Additionally, “liver enzymes that metabolize alcohol become less efficient with age and central nervous system sensitivity to drugs increase with age” (p.134). Those in late adulthood are also more likely to be taking other medications, and this can result in unpredictable interactions with psychoactive substances (Youdin, 2016).

Cannabis Use: Blazer and Wu (2009) found that adults aged 50-64 were more likely to use cannabis than older adults. These “baby boomers” with the highest cannabis use included men, those unmarried/unpartnered, and those with depression. In contrast to the negative effects of cannabis, which include panic reactions, anxiety, perceptual distortions and exacerbation of mood and psychotic disorders, cannabis can provide benefits to an older adults with medical conditions (Youdin, 2016). For example, cannabis can be used in the treatment of multiple sclerosis, Parkinson’s disease, chronic pain, and fatigue and nausea from the effects of chemotherapy (Williamson & Evans, 2000).

Future Substance Abuse Concerns: There will be an increase in the number of seniors abusing substances in the future because the baby boomer generation has a history of having been exposed to, and having experienced, psychoactive substance use over their adult life. This is a significant difference between the current and previous generations of older adults (National Institutes of Health, 2014c). Efforts will be needed to adequately address these future substance abuse issues for the elderly due to both the health risks for them and the expected burden on the health care system.

Successful Aging 

Although definitions of successful aging are value-laden, Rowe and Kahn (1997) defined three criteria of successful aging that are useful for research and behavioral interventions.

They include:

  • Relative avoidance of disease, disability, and risk factors, like high blood pressure, smoking, or obesity
  • Maintenance of high physical and cognitive functioning
  • Active engagement in social and productive activities

For example, research has demonstrated that age-related declines in cognitive functioning across the adult life span may be slowed through physical exercise and lifestyle interventions (Kramer & Erickson, 2007).

Another way that older adults can respond to the challenges of aging is through compensation.

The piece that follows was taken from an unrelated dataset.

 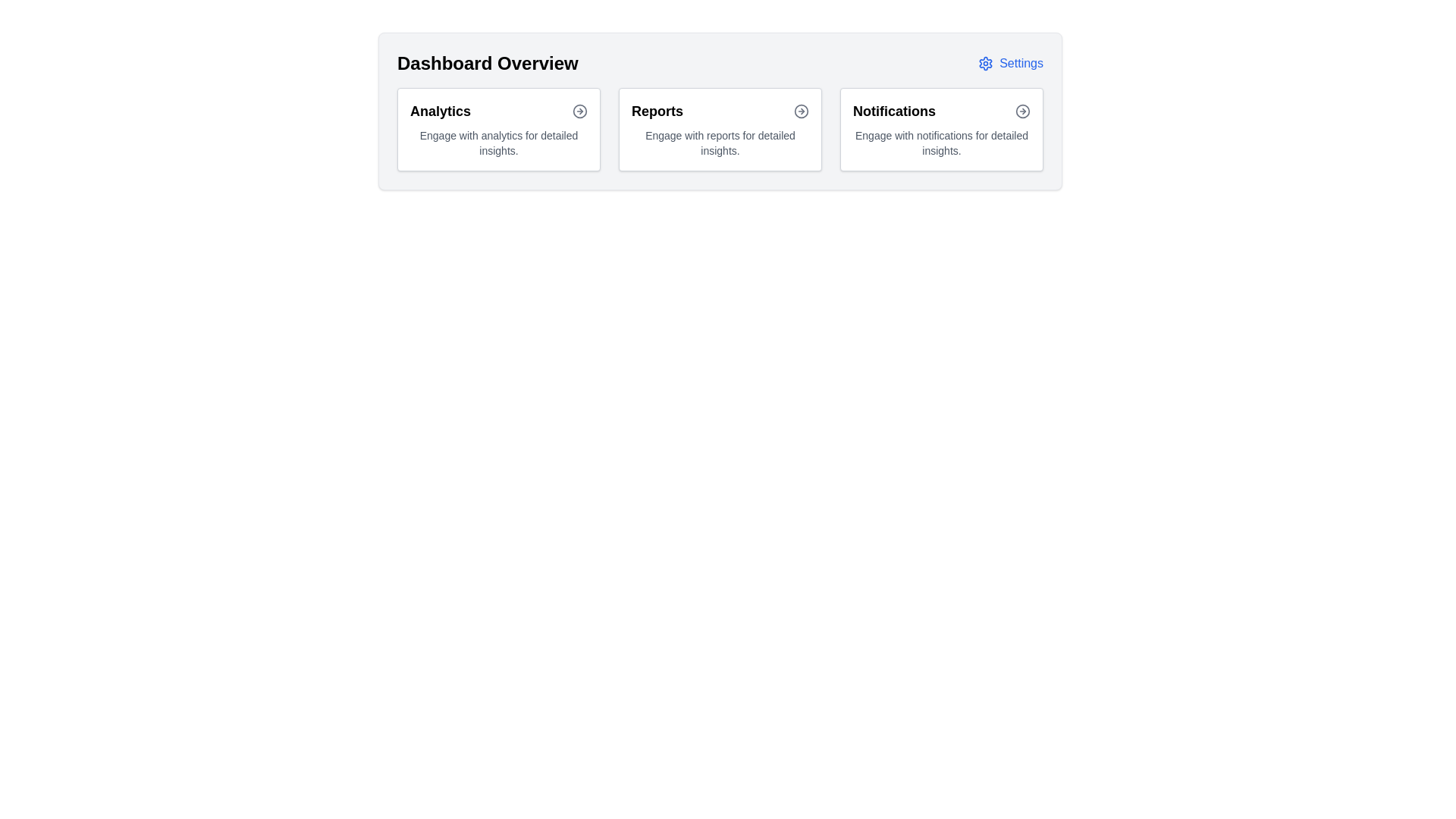 What do you see at coordinates (439, 110) in the screenshot?
I see `the 'Analytics' text label, which is styled with a larger font size, bold weight, and capitalized letters, located at the top-left of the card-like component` at bounding box center [439, 110].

Specifically, selective optimization with compensation is used when the elder makes adjustments, as needed, in order to continue living as independently and actively as possible (Baltes & Dickson, 2001). When older adults lose functioning, referred to as loss-based selection, they may first use new resources/technologies or continually practice tasks to maintain their skills. However, when tasks become too difficult, they may compensate by choosing other ways to achieve their goals. For example, a person who can no longer drive needs to find alternative transportation, or a person who is compensating for having less energy learns how to reorganize the daily routine to avoid over-exertion.